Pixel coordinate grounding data
* * * *

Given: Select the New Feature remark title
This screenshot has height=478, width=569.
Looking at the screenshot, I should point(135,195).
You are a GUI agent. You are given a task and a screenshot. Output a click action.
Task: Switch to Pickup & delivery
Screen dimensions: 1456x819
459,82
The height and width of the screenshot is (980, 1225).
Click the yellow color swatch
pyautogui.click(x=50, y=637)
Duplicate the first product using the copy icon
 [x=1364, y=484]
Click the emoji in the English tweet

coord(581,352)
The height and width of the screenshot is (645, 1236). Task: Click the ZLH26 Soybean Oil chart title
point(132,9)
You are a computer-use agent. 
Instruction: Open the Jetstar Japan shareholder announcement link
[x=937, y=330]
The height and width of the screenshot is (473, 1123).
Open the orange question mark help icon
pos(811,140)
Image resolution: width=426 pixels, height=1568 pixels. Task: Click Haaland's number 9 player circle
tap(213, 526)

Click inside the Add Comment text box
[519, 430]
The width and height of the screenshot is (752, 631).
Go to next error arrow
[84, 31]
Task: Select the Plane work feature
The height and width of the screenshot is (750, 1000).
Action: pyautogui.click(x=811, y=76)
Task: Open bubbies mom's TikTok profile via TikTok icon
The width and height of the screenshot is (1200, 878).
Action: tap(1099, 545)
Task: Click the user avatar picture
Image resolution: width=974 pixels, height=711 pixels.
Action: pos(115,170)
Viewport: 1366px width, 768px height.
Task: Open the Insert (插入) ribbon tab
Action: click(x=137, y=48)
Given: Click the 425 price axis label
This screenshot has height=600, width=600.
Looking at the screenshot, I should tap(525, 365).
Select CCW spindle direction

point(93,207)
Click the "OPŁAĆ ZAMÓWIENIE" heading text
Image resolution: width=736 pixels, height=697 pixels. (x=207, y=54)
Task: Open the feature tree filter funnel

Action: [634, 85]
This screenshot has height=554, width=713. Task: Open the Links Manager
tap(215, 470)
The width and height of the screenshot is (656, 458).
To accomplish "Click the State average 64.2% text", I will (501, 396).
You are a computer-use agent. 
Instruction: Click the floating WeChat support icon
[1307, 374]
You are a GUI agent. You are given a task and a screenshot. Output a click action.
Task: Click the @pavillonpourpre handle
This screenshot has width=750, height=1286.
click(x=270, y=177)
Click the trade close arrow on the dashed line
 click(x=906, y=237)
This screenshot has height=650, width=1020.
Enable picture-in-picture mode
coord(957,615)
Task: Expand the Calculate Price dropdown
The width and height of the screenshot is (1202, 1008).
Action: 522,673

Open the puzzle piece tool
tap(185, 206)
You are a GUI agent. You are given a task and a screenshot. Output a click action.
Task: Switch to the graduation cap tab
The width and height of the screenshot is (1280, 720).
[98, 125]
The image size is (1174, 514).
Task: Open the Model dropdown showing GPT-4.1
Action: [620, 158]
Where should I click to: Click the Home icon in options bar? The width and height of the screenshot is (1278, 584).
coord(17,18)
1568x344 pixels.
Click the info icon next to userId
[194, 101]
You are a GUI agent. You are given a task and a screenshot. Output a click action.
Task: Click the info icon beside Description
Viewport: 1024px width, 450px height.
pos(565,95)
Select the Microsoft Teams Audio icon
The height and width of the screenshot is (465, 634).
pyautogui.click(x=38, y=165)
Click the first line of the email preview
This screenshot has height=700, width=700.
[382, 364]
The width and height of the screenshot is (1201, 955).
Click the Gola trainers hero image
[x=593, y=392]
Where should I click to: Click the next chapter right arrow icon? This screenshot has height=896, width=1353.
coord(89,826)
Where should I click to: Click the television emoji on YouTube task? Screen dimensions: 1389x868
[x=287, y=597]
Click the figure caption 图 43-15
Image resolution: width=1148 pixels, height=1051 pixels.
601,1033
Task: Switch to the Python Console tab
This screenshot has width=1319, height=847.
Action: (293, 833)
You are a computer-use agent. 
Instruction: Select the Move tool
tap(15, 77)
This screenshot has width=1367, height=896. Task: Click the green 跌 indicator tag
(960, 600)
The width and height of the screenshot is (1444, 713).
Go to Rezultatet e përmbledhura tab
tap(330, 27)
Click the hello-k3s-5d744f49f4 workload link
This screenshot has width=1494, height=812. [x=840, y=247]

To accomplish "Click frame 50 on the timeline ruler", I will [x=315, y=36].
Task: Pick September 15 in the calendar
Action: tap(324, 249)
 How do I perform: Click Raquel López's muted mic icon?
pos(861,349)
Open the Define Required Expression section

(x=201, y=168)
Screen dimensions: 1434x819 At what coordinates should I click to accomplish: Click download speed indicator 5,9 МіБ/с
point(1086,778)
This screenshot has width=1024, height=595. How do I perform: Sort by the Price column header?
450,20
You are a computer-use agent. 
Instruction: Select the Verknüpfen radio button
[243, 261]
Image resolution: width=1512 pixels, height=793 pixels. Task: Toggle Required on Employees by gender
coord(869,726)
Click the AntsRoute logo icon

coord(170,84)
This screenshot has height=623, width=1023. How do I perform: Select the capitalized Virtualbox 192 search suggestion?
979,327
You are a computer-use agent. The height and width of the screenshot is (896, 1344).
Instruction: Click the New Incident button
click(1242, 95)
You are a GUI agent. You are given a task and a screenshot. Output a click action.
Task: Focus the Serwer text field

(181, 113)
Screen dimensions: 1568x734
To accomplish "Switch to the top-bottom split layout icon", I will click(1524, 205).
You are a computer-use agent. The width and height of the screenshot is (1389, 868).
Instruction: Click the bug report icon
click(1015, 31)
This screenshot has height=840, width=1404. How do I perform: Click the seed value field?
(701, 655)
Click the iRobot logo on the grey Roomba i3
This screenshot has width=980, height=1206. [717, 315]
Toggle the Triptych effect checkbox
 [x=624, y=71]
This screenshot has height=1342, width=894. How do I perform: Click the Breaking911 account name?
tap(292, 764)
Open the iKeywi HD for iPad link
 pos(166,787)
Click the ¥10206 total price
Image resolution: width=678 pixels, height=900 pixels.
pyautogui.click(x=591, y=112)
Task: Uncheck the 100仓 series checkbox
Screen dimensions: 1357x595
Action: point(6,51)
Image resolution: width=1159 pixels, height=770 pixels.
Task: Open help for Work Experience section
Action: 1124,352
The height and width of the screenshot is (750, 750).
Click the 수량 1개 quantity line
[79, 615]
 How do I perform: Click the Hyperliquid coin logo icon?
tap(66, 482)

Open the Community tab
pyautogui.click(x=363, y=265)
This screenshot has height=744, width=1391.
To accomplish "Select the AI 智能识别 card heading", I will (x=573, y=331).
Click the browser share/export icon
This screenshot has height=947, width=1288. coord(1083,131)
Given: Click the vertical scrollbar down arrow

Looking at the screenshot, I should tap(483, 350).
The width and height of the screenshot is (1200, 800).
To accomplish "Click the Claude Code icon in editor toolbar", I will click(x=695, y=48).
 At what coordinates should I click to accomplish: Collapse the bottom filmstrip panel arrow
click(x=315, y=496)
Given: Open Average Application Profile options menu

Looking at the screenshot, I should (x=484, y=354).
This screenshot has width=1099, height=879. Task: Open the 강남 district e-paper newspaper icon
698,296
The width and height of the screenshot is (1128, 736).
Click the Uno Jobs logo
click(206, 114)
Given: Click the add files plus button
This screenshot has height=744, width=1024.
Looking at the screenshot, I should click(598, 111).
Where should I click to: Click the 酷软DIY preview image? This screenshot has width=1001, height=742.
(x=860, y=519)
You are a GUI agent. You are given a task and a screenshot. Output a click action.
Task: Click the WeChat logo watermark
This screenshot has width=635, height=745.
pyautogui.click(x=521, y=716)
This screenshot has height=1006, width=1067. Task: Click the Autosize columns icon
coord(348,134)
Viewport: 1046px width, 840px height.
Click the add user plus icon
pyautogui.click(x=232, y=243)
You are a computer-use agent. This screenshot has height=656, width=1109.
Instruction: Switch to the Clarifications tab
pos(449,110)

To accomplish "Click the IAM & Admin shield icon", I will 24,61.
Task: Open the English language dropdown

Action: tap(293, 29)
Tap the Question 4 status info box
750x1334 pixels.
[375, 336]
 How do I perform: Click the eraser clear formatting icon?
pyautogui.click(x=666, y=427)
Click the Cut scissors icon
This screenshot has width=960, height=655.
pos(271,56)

* * * *

- **Work order**
Extract the lines above, from the first one through the one containing "The width and height of the screenshot is (656, 458).", and return only those, unchanged.

- **Your solution**
Given: Select the New Feature remark title
This screenshot has height=478, width=569.
Looking at the screenshot, I should point(135,195).
You are a GUI agent. You are given a task and a screenshot. Output a click action.
Task: Switch to Pickup & delivery
Screen dimensions: 1456x819
459,82
The height and width of the screenshot is (980, 1225).
Click the yellow color swatch
pyautogui.click(x=50, y=637)
Duplicate the first product using the copy icon
 [x=1364, y=484]
Click the emoji in the English tweet

coord(581,352)
The height and width of the screenshot is (645, 1236). Task: Click the ZLH26 Soybean Oil chart title
point(132,9)
You are a computer-use agent. 
Instruction: Open the Jetstar Japan shareholder announcement link
[x=937, y=330]
The height and width of the screenshot is (473, 1123).
Open the orange question mark help icon
pos(811,140)
Image resolution: width=426 pixels, height=1568 pixels. Task: Click Haaland's number 9 player circle
tap(213, 526)

Click inside the Add Comment text box
[519, 430]
The width and height of the screenshot is (752, 631).
Go to next error arrow
[84, 31]
Task: Select the Plane work feature
The height and width of the screenshot is (750, 1000).
Action: pyautogui.click(x=811, y=76)
Task: Open bubbies mom's TikTok profile via TikTok icon
The width and height of the screenshot is (1200, 878).
Action: tap(1099, 545)
Task: Click the user avatar picture
Image resolution: width=974 pixels, height=711 pixels.
Action: pos(115,170)
Viewport: 1366px width, 768px height.
Task: Open the Insert (插入) ribbon tab
Action: click(x=137, y=48)
Given: Click the 425 price axis label
This screenshot has height=600, width=600.
Looking at the screenshot, I should tap(525, 365).
Select CCW spindle direction

point(93,207)
Click the "OPŁAĆ ZAMÓWIENIE" heading text
Image resolution: width=736 pixels, height=697 pixels. (x=207, y=54)
Task: Open the feature tree filter funnel

Action: [634, 85]
This screenshot has height=554, width=713. Task: Open the Links Manager
tap(215, 470)
The width and height of the screenshot is (656, 458).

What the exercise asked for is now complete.